Records for this task:
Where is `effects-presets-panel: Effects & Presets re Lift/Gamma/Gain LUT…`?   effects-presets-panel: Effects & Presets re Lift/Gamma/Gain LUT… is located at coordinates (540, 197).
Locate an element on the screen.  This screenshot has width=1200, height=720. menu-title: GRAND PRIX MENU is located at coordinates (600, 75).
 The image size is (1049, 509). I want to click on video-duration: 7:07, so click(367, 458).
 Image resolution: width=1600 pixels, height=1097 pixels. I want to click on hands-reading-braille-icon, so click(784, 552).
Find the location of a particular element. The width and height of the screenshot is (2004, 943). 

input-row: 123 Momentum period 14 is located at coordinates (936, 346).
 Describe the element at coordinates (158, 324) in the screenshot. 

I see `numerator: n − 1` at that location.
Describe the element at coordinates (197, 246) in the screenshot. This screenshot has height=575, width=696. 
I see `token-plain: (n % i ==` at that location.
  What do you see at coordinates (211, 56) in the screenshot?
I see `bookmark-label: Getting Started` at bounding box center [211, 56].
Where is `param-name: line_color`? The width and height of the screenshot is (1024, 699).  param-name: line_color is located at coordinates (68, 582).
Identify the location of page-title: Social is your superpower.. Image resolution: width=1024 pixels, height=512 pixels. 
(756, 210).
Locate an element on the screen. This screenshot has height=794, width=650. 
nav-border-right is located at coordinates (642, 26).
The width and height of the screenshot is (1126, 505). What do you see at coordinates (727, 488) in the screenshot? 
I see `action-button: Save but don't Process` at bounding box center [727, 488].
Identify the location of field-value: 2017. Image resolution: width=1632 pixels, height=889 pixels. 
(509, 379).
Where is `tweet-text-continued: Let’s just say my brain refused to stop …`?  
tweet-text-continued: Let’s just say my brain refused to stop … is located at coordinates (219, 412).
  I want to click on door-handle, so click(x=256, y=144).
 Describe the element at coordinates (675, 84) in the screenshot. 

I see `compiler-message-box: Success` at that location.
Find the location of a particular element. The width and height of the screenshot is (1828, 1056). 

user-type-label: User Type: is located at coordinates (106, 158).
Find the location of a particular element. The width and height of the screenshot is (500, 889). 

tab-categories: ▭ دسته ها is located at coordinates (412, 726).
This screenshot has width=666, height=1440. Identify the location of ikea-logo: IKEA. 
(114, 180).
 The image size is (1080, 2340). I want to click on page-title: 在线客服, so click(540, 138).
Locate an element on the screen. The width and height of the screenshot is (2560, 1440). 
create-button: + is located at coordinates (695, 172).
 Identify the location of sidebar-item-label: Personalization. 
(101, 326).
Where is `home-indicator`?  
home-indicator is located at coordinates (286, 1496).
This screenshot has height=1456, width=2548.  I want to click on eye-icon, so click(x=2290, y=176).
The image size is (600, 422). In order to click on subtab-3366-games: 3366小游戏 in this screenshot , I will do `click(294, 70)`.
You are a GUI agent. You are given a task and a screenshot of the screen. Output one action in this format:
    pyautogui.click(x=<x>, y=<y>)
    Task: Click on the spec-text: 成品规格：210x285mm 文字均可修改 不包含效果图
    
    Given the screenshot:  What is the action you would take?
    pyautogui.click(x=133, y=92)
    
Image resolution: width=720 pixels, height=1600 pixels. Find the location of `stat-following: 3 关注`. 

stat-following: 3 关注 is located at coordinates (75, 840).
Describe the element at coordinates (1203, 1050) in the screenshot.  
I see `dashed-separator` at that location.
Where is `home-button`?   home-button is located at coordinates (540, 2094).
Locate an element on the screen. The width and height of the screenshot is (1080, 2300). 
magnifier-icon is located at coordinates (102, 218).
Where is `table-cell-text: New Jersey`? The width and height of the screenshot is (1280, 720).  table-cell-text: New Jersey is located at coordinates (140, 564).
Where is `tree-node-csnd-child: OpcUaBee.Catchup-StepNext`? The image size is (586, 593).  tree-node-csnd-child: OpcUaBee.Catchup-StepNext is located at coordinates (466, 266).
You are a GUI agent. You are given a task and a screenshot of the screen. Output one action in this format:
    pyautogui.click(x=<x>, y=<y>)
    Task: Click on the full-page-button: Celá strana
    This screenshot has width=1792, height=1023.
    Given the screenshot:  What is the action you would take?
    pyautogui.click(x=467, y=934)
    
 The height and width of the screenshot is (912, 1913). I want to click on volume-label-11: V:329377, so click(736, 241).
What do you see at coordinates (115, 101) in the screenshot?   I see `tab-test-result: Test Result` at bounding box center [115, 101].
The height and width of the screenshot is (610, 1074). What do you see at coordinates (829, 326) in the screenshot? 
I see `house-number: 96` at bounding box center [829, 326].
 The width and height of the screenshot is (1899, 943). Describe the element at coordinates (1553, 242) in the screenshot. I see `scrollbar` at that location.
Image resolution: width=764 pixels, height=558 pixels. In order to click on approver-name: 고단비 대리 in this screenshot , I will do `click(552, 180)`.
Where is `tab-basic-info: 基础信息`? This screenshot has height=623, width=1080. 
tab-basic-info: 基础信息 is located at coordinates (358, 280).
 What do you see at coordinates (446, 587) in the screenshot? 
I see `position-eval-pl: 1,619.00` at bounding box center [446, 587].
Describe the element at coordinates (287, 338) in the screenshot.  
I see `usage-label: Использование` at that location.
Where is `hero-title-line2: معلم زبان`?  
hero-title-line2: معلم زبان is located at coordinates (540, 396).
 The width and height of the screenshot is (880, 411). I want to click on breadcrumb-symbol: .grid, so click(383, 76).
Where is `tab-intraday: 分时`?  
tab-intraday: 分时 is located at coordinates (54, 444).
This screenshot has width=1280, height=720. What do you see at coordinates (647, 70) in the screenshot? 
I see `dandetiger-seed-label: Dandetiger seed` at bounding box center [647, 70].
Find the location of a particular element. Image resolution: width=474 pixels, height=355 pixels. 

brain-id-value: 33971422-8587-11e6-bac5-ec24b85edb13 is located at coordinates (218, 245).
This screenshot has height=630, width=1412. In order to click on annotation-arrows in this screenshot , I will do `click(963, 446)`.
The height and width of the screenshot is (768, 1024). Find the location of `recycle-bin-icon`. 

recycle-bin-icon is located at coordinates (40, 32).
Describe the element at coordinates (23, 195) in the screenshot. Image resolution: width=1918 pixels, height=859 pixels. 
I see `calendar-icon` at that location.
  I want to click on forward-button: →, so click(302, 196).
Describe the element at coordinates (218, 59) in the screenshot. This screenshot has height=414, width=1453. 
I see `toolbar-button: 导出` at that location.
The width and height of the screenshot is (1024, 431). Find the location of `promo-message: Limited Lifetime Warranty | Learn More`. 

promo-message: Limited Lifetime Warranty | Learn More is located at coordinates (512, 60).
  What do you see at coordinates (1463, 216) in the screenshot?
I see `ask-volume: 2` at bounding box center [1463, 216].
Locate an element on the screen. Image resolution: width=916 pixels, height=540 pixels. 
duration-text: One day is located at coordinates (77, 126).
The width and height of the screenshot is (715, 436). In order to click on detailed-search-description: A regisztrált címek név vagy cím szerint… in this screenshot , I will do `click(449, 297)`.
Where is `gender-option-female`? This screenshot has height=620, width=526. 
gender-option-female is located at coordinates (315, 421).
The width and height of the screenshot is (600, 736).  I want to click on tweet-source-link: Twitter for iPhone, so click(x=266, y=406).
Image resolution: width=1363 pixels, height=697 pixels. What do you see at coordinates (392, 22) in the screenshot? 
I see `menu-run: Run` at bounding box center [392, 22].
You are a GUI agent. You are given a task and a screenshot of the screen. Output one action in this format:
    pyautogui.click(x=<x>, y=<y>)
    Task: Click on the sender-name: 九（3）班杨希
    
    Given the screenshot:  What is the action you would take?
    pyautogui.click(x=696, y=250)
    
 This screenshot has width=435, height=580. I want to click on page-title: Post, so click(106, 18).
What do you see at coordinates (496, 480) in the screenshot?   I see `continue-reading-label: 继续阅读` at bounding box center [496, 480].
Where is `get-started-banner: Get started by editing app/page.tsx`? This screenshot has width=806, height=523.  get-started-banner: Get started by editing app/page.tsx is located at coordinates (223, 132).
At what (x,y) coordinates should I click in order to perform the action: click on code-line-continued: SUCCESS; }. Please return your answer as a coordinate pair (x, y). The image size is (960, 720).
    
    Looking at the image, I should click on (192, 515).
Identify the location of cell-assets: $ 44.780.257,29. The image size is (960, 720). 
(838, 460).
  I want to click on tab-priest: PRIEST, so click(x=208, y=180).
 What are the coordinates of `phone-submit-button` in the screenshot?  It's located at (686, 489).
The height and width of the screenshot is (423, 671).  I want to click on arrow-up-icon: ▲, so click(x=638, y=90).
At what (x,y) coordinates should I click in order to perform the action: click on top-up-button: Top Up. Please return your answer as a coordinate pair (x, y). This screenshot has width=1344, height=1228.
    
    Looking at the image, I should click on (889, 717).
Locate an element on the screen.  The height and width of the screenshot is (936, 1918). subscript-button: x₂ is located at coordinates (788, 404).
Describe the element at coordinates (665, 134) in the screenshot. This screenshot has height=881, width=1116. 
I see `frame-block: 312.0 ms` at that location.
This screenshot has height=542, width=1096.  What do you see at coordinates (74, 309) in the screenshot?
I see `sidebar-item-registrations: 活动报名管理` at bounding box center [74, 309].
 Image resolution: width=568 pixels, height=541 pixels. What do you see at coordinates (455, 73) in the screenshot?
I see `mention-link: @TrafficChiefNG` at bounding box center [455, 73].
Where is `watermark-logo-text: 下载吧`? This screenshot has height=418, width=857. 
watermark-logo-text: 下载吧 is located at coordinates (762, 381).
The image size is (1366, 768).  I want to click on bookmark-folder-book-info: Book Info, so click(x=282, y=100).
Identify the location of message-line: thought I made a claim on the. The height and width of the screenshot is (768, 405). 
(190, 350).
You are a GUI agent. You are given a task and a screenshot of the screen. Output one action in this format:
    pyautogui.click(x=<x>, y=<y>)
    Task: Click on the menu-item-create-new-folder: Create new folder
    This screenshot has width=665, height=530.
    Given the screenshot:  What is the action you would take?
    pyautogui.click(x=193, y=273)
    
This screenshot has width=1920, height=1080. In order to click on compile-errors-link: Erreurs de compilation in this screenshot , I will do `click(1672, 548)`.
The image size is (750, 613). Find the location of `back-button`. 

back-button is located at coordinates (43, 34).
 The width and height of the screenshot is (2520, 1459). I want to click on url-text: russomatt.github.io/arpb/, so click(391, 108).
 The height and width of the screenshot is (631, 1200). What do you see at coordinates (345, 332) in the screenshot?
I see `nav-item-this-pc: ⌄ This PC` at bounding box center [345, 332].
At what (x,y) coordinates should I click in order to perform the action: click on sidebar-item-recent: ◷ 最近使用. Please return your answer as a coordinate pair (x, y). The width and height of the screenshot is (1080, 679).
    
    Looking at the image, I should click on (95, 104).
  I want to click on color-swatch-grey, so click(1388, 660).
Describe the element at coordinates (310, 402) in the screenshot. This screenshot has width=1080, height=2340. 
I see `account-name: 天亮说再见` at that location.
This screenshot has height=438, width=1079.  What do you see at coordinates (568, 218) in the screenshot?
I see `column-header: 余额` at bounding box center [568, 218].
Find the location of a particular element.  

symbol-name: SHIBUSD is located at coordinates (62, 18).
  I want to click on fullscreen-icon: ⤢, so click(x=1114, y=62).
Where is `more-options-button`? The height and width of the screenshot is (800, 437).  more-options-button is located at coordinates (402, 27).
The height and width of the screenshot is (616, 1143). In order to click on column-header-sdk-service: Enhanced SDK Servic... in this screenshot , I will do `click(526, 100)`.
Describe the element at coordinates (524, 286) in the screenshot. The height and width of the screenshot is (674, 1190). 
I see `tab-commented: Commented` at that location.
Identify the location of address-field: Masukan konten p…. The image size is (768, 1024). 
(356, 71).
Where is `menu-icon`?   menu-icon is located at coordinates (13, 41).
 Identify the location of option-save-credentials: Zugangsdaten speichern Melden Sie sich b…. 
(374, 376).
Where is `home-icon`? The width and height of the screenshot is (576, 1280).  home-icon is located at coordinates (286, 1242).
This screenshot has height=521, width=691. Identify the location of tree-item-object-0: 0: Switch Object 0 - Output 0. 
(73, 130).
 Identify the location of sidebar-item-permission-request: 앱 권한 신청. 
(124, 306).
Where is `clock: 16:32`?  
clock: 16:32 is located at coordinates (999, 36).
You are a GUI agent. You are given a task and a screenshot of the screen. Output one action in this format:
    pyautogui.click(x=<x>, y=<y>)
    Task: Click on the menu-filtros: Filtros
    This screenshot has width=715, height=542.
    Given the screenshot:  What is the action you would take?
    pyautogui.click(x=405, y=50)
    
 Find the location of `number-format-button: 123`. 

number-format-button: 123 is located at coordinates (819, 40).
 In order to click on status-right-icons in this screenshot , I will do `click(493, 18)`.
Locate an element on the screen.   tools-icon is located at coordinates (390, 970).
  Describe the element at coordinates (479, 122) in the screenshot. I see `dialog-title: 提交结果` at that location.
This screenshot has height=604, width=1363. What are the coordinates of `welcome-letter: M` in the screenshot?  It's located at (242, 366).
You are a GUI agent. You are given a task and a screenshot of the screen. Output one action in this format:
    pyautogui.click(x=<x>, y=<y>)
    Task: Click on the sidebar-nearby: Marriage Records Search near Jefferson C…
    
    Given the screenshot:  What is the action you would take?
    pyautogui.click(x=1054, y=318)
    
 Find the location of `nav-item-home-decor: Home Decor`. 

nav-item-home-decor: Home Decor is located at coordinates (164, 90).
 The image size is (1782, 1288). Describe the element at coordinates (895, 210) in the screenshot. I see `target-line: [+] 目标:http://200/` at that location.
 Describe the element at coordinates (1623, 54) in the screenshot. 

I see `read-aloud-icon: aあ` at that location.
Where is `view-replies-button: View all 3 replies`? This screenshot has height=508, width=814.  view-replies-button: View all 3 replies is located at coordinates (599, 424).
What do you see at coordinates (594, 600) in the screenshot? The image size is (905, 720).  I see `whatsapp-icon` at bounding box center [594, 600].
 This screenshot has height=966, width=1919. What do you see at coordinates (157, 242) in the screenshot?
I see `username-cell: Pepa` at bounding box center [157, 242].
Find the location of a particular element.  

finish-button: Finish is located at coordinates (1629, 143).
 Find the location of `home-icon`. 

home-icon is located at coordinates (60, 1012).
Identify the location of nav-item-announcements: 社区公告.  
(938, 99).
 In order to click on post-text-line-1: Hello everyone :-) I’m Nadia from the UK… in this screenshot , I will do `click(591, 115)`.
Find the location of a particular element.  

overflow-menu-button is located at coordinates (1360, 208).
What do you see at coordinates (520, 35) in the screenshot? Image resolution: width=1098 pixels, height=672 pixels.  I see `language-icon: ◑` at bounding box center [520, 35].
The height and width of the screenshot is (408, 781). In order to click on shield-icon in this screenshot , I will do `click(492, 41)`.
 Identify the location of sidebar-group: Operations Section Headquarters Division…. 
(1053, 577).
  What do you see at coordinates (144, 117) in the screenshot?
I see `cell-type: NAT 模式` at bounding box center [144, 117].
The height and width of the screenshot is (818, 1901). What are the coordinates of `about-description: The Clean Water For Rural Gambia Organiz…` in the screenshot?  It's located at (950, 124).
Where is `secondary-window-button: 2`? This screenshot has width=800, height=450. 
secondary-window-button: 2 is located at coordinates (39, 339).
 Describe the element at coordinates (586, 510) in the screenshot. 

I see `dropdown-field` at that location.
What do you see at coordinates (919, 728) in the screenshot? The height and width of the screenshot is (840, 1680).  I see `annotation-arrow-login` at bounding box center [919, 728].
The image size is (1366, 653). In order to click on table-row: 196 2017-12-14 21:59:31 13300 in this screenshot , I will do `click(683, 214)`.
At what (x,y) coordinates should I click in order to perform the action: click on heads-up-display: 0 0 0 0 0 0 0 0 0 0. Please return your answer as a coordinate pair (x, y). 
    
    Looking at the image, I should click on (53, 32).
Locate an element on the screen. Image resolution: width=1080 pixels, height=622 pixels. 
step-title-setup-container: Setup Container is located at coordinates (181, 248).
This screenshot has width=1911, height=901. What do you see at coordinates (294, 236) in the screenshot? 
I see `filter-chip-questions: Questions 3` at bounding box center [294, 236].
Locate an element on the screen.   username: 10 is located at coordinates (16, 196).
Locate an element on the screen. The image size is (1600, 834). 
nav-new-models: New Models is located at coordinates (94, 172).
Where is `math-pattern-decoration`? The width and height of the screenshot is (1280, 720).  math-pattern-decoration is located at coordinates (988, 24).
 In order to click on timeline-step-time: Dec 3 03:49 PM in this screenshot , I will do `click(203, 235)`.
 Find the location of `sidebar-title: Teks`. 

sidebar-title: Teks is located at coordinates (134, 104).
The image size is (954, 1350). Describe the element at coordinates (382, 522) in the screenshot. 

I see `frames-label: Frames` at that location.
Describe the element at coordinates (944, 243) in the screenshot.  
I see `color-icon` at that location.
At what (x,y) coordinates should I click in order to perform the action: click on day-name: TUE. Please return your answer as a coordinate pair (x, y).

Assigned task: Copy out the entries between the line containing "Identify the location of page-title: Social" and the line containing "nav-border-right is located", inclusive, reproducing each line word for word.

Solution:
Identify the location of page-title: Social is your superpower.. Image resolution: width=1024 pixels, height=512 pixels. 
(756, 210).
Locate an element on the screen. This screenshot has height=794, width=650. 
nav-border-right is located at coordinates (642, 26).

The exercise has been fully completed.